Poco a poco ese impulso se atenuó. Ya no eran objetos, sino experiencias. Coleccionaba emociones como quien de vez en cuando revisa su cajón lleno de plumas o el frontal de la nevera con su plantel de imanes. Y, también como quien colecciona sin mucho criterio, cualquiera de esas sensaciones me bastaba: la admiración, el éxtasis, el asco, la sorpresa. Incorporé a los viajes de trabajo otros que giraban en torno a la solidaridad o la reivindicación. A menudo regresaba físicamente enferma, como una reacción extrema a lo que había vivido o presenciado. Ya no encontraba sitio para souvenirs, sino para el testimonio. Ahora tampoco viajo así.

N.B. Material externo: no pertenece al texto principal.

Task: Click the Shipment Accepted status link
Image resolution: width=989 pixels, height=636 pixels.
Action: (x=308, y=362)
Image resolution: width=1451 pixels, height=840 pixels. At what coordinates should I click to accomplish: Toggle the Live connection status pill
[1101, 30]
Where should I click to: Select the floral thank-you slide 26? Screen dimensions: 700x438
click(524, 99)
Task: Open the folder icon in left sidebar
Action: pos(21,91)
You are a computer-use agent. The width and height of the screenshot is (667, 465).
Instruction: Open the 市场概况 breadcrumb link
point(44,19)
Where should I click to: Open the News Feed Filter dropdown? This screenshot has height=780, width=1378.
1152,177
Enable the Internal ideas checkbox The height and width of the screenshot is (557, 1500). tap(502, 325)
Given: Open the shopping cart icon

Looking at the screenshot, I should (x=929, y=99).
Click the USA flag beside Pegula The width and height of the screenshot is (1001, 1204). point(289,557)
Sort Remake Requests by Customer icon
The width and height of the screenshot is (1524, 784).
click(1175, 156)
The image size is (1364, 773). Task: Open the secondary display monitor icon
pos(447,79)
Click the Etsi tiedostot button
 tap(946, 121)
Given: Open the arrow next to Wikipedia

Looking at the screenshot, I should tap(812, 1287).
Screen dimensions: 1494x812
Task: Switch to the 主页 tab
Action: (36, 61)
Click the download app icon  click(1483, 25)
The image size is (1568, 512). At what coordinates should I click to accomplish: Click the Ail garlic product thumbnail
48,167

Creo que la arrogancia que escondían las dos fases anteriores (el impulso narcisista de narrar, la vanidad de sentirme un testigo) se desvaneció. Todo cambió frente a un glaciar, en la Patagonia chilena, la primera vez en la que visitaba esas tierras. Lo he contado en varias ocasiones; algo irremediable había ocurrido ante mí. Tierra del Fuego es un territorio de una belleza extraña, con una historia que entrelaza la crueldad, el hielo, el fuego y las rutas imposibles. Los glaciares de un azul intenso se alzan tan cerca que pueden rozarse con la mano, y el barquito en el que yo viajaba, de la compañía Australis, zigzagueaba entre los canales con habilidad y con la suavidad de un cuerpo vivo.
En una de las excursiones bordeamos en una zódiac uno de los glaciares mayores: la pared casi vertical se alzaba cada vez más cerca, la espuma salpicaba la barca cuando se escuchó un crujido extraño, mineral, algo que no había oído antes. Parte de la pared se rajó ante nuestros ojos, y un enorme bloque de hielo se desprendió del glaciar y cayó al agua. La ola se alzó con una rapidez inusitada, y el piloto de la zódiac reaccionó como un ave para alejarnos de allí. El glaciar se quejó de nuevo (esa voz bronca, dolorida, que resonaba con mayor fuerza dentro de mi pecho que fuera) y continuó llorando hielo incluso cuando nos encontrábamos ya a salvo. No pude entender entonces por qué aquello me había conmovido tanto: el peligro vivido era muy bajo, no había sentido miedo, ni siquiera la excitación familiar de las experiencias extremas. Y, sin embargo, algo hondo, algo cuyo sentido llegaría más tarde, había tenido lugar ante mis ojos.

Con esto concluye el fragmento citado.